Yesterday’s Tesco run included a marked-down 74p Christmas biscuit decoration set.  From the first, Son 1 aged 4y 3m wanted only to Ice The Biscuits.  “After breakfast,” I said.  He ate three bites of pancakes and declared breakfast over.  Originally we thought we’d do it when Son 2 aged 15m was having his nap.  But Son 1 couldn’t wait that long.  So we had one big boy in a Thomas apron, and a baby in a highchair, both with biscuits on plates in front of them.  Son 1 took the red icing squirter and made a start on Santa.  Son 2 watched him carefully, and then took an idle bite of his Christmas Pudding.   We squirted green on together.  We gave Son 2 a Rudolf.  Son 1 scattered white sugar stars three-deep over his biscuits.  I turned back to Son 2. He’d bitten a hole in Rudolf.  And a blank Christmas Tree.  We iced.  We scattered.  Son 1 devoured a Christmas Tree.  Son 2 licked all the squirty icing off the Christmas Pudding.  Son 1 watched him.  And then licked all the squirty icing off his Rudolf.

I put two chairs together in the corner of the kitchen to make a little raised playpen for Son 2 while I’m getting food.  He stands on the seat of one, opens the cutlery drawer and plays with the baby spoons and forks.  And the vegetable peeler.  I made lunch.  Son 1 arrived, demanding to know how to use our digital camera.  I showed him.  We now have about 40 pictures of Bag-of-Flour-on-Worktop, Mummy’s-Leg Cupboard-Front,  Kitchen-Floor.  Son 1 thought it was fantastic. 

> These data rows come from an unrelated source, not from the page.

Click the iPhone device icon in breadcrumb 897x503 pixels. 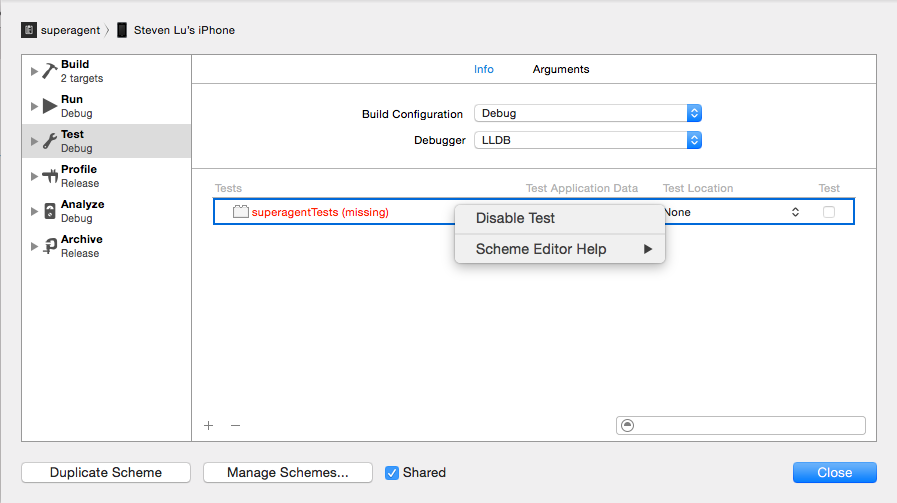122,30
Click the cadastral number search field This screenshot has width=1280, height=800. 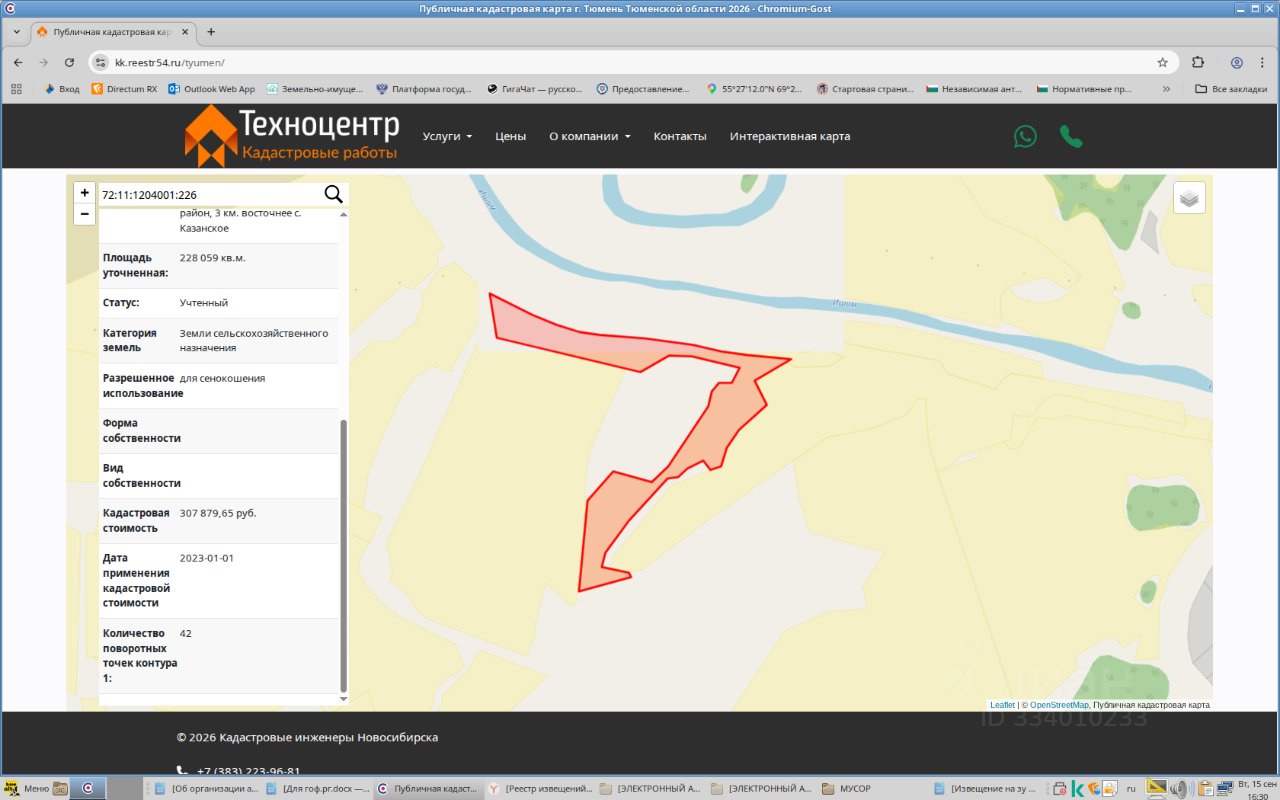click(210, 195)
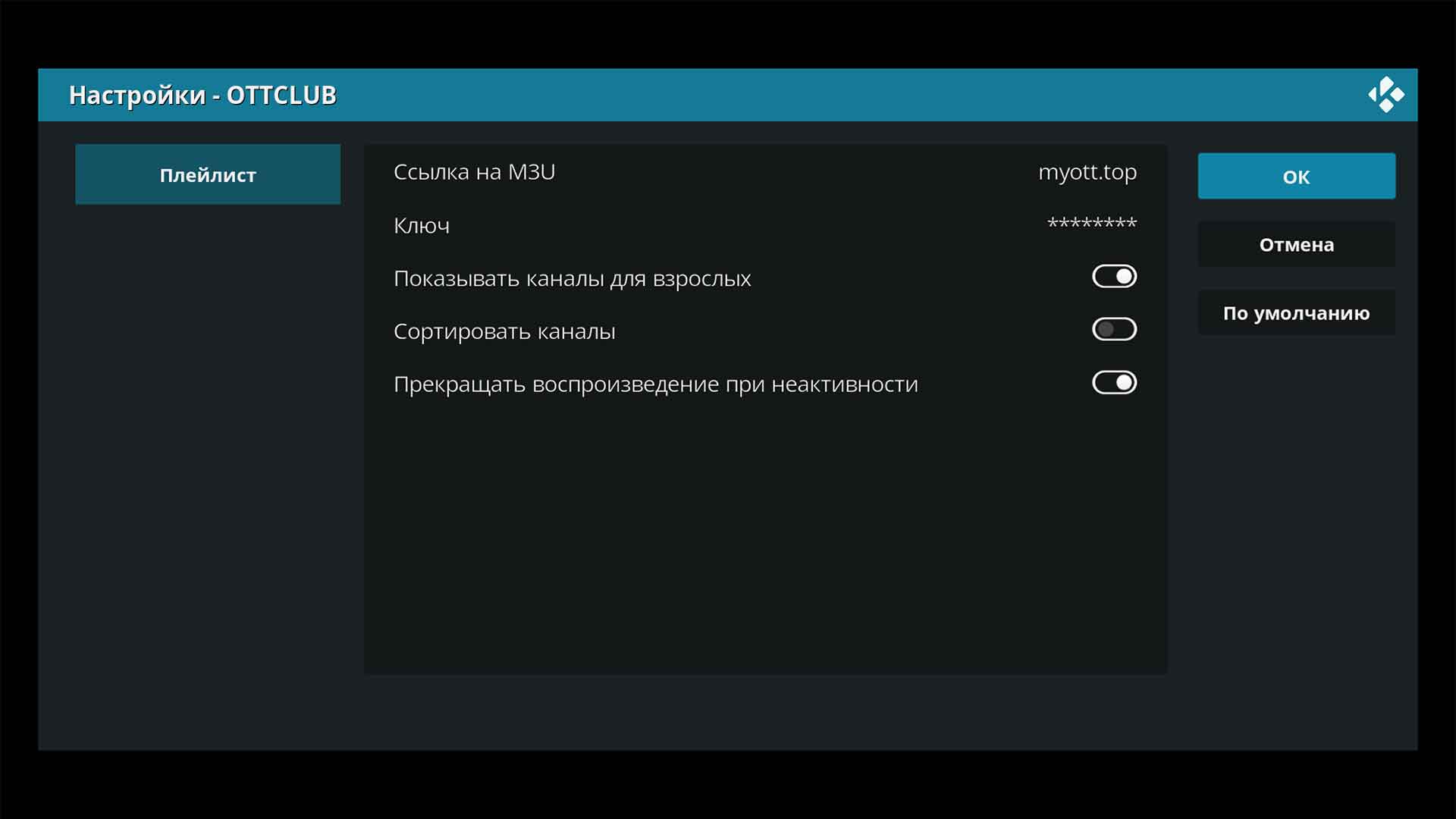Click По умолчанию to reset defaults

tap(1297, 313)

Son 2 only napped for about 30 minutes in the morning, and was dropping with exhaustion after lunch.  So I thought I’d take both boys out, give The Man a break,  push The Pram till Son 2 slept  and then come back and let Son 1 watch some telly.  We pushed The Pram to The Park.  Son 1 shinnied up the slide ladder.  Son 2 clamoured to be let out.  He went on the slide, he went on the swings, laughing and chortling.  After a very good half hour, I put Son 2 back in The Pram and off we went to the shops.  He stayed awake.  Son 1 was asking to ride on The Pram.  In M and S, they were both crying for food and whining with fatigue.  I rang The Man.  Son 1 rode home on his shoulders.  Son 2 stayed awake the whole time.